Also, the minor leagues played more regional schedules last year. Park factors are calculated by comparing offense at the ballpark to the “neutral” road sample, and the road sample is skewed now because there are fewer teams involved. One great (or terrible) team can have an outsized impact on that “neutral” road sample, if that makes sense.

Either way, GMS Field is way more hitter friendly than Joseph P. Riley Park in Charleston, which has long stifled offense. So, generally speaking, the Yankees have hitter friendly parks at Low-A and High-A, and homer happy parks in Double-A and Triple-A. Adjust your prospect evaluations accordingly.

Triple-A season extended

Earlier this month MLB announced six games have been added to the Triple-A season to “help Triple-A baseball better align with the Major League season.” The Triple-A season had been 144 games basically since the dawn of time. Now it will be 150 games, with an extra week tacked onto the end. The Triple-A season now ends Sept. 28th.
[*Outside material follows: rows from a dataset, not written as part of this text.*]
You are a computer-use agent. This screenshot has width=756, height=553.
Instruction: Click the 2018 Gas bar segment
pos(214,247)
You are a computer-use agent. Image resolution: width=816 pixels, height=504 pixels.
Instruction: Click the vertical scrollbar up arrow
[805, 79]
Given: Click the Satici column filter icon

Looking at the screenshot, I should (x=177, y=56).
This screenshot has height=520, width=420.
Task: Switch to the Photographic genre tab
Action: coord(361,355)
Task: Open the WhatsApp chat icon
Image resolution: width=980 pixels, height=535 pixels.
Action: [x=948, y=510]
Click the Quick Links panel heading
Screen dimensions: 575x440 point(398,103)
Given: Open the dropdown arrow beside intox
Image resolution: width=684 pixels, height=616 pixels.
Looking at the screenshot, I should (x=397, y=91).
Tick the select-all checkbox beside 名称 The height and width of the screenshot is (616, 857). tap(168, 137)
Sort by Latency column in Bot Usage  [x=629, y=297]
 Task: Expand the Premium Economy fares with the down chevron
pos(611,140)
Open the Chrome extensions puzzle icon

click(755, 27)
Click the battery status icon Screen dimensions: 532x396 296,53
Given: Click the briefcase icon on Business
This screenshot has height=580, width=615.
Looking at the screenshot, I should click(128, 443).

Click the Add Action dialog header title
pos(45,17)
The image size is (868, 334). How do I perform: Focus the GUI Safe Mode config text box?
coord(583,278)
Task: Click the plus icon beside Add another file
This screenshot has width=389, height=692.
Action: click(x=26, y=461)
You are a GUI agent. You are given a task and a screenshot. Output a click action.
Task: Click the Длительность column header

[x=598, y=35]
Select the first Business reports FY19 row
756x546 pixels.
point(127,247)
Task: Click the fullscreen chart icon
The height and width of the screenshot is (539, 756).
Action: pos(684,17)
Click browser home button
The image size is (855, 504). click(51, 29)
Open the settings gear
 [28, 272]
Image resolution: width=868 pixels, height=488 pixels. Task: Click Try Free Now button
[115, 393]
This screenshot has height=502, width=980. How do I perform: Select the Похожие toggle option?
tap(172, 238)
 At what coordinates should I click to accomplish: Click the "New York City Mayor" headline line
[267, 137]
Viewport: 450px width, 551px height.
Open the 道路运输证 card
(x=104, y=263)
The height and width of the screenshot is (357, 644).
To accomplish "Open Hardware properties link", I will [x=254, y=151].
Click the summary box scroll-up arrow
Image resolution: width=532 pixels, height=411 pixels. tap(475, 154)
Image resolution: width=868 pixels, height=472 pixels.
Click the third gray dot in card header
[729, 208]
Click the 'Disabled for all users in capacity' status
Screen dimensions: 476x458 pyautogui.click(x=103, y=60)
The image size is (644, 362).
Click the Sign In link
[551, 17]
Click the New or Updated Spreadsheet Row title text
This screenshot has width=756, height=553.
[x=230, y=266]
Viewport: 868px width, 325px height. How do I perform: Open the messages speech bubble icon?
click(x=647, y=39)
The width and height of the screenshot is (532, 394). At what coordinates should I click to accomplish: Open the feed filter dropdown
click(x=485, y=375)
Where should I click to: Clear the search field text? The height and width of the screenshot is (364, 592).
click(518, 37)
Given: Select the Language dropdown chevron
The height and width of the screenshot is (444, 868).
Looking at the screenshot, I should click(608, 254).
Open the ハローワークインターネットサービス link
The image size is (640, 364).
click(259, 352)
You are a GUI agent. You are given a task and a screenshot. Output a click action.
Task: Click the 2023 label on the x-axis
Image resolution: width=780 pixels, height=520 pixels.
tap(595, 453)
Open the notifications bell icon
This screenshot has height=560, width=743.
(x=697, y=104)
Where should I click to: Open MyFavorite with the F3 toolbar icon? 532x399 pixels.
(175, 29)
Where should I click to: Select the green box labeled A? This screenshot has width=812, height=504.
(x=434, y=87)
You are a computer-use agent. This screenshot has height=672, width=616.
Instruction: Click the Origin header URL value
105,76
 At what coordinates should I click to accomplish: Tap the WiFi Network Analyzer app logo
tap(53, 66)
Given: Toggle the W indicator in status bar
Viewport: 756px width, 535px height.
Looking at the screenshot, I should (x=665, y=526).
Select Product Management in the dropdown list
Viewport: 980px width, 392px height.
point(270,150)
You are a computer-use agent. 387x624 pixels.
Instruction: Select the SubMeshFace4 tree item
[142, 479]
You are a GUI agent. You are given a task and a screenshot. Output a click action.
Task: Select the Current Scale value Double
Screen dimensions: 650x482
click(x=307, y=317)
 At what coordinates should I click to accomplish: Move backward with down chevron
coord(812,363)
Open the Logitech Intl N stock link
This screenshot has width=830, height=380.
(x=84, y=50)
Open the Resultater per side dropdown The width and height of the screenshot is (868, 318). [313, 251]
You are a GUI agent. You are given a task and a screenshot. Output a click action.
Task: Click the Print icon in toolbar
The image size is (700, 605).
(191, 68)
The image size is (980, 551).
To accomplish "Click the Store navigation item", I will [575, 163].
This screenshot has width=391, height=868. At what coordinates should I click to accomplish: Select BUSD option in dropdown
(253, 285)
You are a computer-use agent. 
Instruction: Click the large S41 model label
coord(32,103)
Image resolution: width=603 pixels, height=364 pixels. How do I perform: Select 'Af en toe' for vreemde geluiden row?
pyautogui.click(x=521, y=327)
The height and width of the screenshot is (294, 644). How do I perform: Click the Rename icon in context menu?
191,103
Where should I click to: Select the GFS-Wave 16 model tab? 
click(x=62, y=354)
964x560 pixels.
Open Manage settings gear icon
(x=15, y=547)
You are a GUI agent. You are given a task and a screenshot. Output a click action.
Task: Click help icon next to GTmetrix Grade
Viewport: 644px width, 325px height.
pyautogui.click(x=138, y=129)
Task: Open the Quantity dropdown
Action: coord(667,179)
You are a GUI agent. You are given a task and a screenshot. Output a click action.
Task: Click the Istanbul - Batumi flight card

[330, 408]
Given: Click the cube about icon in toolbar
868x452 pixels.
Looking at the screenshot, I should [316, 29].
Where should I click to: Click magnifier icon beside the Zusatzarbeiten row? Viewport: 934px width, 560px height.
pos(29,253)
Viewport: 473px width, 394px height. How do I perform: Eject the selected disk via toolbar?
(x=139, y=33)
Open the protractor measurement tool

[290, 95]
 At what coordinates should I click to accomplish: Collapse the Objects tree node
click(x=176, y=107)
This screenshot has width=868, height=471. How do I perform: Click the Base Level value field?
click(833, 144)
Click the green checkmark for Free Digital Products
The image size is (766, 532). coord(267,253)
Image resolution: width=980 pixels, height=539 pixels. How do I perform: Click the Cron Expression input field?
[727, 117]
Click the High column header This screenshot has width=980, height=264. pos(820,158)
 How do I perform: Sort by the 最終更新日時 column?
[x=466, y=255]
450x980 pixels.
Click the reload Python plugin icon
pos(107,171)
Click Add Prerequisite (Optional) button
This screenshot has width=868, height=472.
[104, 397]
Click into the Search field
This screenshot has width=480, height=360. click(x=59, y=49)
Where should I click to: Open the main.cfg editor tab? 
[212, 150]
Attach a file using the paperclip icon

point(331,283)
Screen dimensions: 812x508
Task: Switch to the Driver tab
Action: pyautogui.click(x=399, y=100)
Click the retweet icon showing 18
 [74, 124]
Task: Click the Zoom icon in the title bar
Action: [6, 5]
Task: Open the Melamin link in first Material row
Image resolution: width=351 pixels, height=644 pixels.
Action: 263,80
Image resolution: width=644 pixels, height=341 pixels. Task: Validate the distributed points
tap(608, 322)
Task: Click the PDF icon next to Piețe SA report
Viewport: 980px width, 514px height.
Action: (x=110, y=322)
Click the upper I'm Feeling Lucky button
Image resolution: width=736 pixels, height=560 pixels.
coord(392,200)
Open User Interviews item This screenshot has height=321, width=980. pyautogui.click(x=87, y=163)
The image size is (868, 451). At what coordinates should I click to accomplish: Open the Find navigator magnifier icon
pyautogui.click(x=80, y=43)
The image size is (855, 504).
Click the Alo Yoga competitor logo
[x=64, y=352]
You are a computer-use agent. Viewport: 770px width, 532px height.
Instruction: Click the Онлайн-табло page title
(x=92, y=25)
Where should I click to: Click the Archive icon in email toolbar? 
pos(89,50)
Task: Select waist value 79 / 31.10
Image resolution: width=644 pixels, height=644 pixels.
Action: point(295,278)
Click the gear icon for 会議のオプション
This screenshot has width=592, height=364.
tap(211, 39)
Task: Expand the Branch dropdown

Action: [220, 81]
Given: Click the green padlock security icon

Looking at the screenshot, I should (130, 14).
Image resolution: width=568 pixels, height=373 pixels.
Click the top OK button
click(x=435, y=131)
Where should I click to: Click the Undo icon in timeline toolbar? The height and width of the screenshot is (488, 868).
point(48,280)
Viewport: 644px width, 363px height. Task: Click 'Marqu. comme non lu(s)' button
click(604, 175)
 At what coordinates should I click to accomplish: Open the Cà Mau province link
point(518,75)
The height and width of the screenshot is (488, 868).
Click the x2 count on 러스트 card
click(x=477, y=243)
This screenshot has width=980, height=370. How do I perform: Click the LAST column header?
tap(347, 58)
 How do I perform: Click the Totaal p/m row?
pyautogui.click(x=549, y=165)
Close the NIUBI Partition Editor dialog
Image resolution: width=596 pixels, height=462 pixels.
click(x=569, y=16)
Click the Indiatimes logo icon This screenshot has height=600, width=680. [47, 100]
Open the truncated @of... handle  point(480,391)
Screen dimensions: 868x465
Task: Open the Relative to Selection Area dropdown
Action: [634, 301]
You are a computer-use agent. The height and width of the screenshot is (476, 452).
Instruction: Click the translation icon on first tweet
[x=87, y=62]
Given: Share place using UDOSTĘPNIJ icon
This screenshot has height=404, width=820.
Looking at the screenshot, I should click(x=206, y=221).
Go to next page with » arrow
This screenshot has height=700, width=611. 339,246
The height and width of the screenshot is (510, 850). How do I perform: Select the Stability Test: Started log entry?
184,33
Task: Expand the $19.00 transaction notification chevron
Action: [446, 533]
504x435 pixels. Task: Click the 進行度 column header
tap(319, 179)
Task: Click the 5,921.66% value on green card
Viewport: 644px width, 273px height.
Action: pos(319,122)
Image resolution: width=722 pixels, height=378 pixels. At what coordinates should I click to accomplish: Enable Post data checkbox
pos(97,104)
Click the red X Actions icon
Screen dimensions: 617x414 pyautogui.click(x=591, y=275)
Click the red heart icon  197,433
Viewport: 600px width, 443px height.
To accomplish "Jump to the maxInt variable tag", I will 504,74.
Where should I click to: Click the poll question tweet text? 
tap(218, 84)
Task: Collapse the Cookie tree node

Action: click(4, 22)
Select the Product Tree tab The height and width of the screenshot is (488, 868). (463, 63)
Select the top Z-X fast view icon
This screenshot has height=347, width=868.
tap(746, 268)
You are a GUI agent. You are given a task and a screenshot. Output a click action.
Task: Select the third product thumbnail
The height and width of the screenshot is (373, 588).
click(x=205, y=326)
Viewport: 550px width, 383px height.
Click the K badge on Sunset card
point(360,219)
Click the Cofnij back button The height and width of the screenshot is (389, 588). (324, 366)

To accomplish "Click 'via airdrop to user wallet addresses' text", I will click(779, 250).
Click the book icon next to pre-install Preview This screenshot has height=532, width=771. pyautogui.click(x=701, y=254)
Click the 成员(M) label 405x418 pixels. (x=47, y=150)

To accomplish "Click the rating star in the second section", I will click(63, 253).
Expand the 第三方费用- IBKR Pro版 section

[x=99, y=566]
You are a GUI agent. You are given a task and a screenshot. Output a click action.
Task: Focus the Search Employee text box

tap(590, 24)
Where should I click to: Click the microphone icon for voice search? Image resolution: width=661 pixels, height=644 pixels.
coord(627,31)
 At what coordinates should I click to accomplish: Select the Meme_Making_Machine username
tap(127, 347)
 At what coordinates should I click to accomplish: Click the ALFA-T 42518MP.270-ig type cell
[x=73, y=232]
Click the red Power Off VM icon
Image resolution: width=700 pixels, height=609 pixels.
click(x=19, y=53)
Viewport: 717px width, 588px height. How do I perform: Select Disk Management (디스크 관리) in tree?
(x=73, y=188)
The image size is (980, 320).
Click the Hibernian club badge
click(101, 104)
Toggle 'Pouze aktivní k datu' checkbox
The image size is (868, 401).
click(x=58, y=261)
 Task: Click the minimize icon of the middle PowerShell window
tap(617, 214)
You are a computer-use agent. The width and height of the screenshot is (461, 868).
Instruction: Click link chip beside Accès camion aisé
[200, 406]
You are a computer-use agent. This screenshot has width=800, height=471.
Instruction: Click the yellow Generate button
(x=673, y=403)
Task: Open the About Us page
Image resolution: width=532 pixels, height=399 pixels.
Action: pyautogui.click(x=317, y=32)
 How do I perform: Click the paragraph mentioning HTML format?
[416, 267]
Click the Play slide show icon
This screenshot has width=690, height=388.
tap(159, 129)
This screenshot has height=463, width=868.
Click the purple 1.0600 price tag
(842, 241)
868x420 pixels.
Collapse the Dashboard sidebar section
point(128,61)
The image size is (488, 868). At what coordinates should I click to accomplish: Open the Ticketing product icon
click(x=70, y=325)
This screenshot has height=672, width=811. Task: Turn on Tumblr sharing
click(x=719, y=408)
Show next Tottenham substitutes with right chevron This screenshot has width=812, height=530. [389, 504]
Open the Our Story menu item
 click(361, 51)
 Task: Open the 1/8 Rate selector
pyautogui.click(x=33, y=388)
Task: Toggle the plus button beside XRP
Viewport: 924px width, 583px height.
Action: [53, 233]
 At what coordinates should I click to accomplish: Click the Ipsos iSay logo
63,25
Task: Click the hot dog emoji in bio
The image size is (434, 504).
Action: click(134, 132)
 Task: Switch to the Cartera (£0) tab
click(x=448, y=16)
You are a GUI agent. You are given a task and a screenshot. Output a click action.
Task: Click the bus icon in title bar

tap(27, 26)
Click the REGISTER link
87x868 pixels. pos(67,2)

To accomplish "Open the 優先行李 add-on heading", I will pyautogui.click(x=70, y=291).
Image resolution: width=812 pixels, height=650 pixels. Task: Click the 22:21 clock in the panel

This is tied directly to the new September call up rules. In the past, teams could call up any players they wanted after the Triple-A season ended. Now they can only call up one extra hitter and one extra pitcher, and the other Triple-A guys they want available as call up options have nowhere to go. They have to go to the Spring Training complex to work out and stay sharp, and then travel all that way when they get called up. Now they’ll just stay with the Triple-A team, and all the non-call up options are forced to hang around too.

(I’m going to do something I’ll probably regret and give MLB the benefit of the doubt, and assume the players will be paid for that extra week. If not, shame on MLB.)

Vandy using devices to give signs

The college baseball season opened this past weekend and Vanderbilt (and a few other schools) debuted a new wearable device that delivers signs. Everyone wears the watch-like device on their glove hand and the coaching staff sends them the pitch selection. Here’s some video and here’s how announcer Max Herz described the device during a broadcast (via Simon Gibbs):

“It is technically called an electronic display board in the NCAA’s lingo. This was the first year it’s been legal for a college pitcher to wear something like that. … Scott Brown, the Vanderbilt pitching coach, is punching numbers into a controller he has, and all nine Vanderbilt players on the field have one. They all see the same thing. That tells the pitcher what type of pitch to throw, and where or how to throw it.”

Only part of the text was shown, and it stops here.